■ TASK GOAL
Please state how many lines in the entries below contain the word "width", and reply with the number alone.

■ RECORDS SUPPLIED
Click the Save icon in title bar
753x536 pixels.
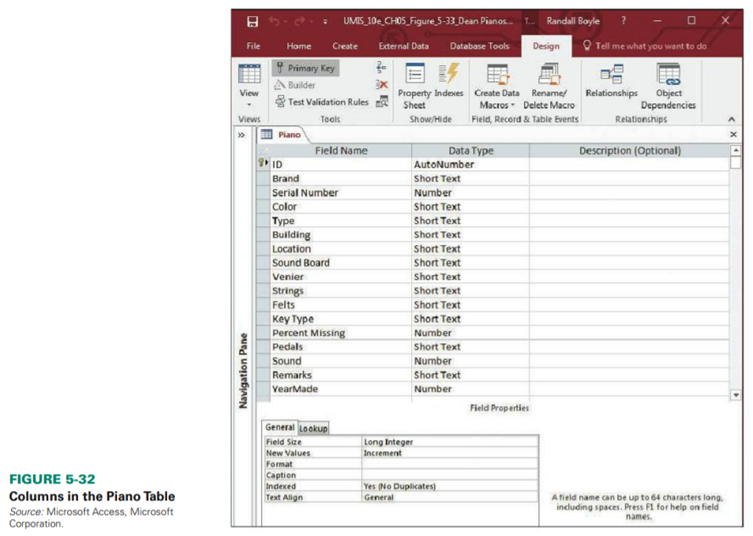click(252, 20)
---
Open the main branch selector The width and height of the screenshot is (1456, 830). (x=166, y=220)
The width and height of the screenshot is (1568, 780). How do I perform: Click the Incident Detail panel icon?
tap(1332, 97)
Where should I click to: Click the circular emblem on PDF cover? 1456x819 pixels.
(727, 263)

■ THE SOLUTION
2